**Поставленная задача A**
В каких строках записей встречается слово «height»? Найдите и выпишите каждую такую строку целиком.

**Фрагмент документа**
────

Прародитель брейкданса

Первая идиома афроамериканской музыки, первая полностью сложившаяся картина джазовых средств выразительности, зафиксирована в 1943 году в исполнении музыкантов, дебютировавших в конце 1910-х — начале 1920-х. Это фрагмент фильма 1943 года «Штормовая погода» (Stormy Weather), джазовый стандарт «Разве я плохо себя веду» (Ain't Misbehavin’):

 

За роялем — очень популярный в то время музыкант, Толстяк Уоллер (Fats Waller). Обратите внимание на его интонирование: интонирует в точности с блюзовым ладом. На барабанах — важный для раннего джаза музыкант Зутти Синглтон («Zutty» Singleton), музыкант из Нью-Орлеана, который тогдашнюю полиритмическую основу джазовой музыки собрал воедино и сложил из неё некий оформившийся стиль, по которому уже учились играть следующие поколения джазовых музыкантов. Здесь вы видите и выдающегося афроамериканского танцора — Мистера Боудженглза (Bill Robinson «Bojangles») в крошечной эпизодический роли, он буквально несколько секунд на экране. Мистер Боудженглз изображает афроамериканца, который так захвачен услышанным ритмом, что бросается в пляс и показывает всё, что было на тот момент пиком в афроамериканском импровизационном танце — то, из чего много лет спустя выросли брейкданс и другие танцевальные стили.

Отсекаем лишних людей

Таким джаз был до середины 1940-х. Затем произошёл ряд событий, который ситуацию резко поменял. Появилось новое поколение музыкантов — когда снималось то, что вы сейчас увидели, им было 10 лет. Эти музыканты пришли на последнем издыхании эры свинга в большие джазовые оркестры. Итак, отыграв свою неизбежную ремесленную работу в больших оркестрах, танцевальный свинг, к ночи эти молодые люди съезжались в маленький клуб Minton's Playhouse — в Гарлеме, в северной части Манхэттена, на 127 улице. Клуб не для широкой публики — это был клуб для самих музыкантов. Где-то с 2 часов ночи там начинался джем-сейшн — то самое, неподготовленное совместное музицирование, в ходе которого музыканты пытались развивать своё искусство, показать друг другу новые идеи, вызвать друг друга на некое творческое состязание.

────

**Поставленная задача B**
Как перевести на английский язык предложение «Клуб не для широкой публики — это был клуб для самих музыкантов.» из текста о джазе?

**Извлечённые записи**
────

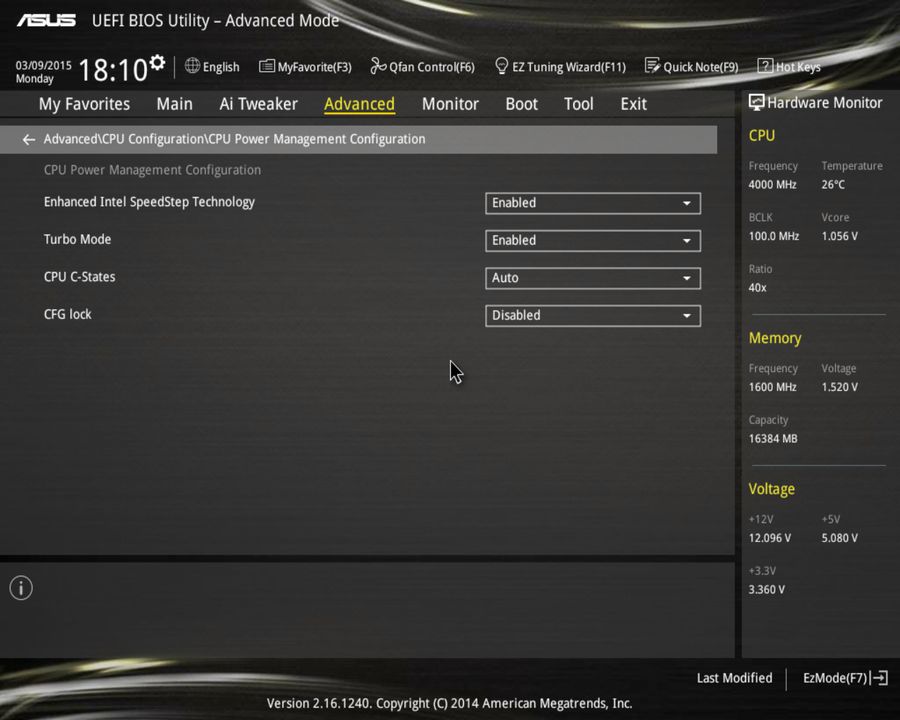Enable CFG lock
This screenshot has width=900, height=720.
pyautogui.click(x=592, y=315)
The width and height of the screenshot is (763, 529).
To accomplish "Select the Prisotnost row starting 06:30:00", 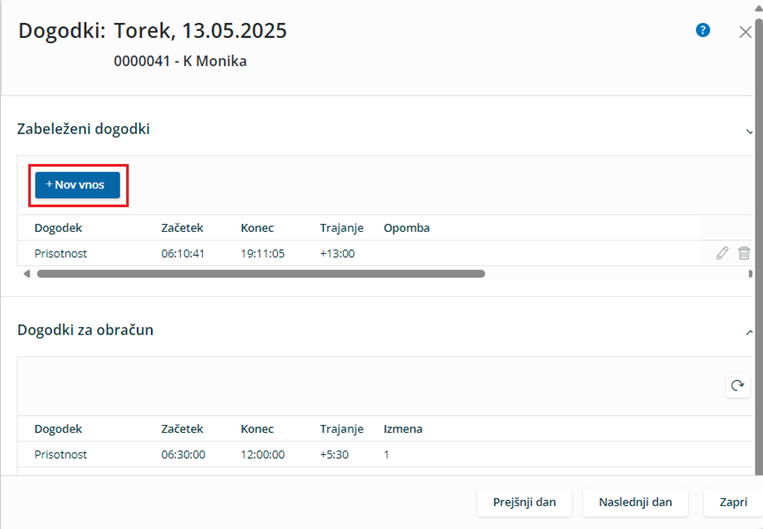I will click(384, 455).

────

**Результат упражнения A**
This screenshot has width=900, height=720.
The width and height of the screenshot is (763, 529).

**Результат упражнения B**
The club was not for the general public — it was a club for the musicians themselves.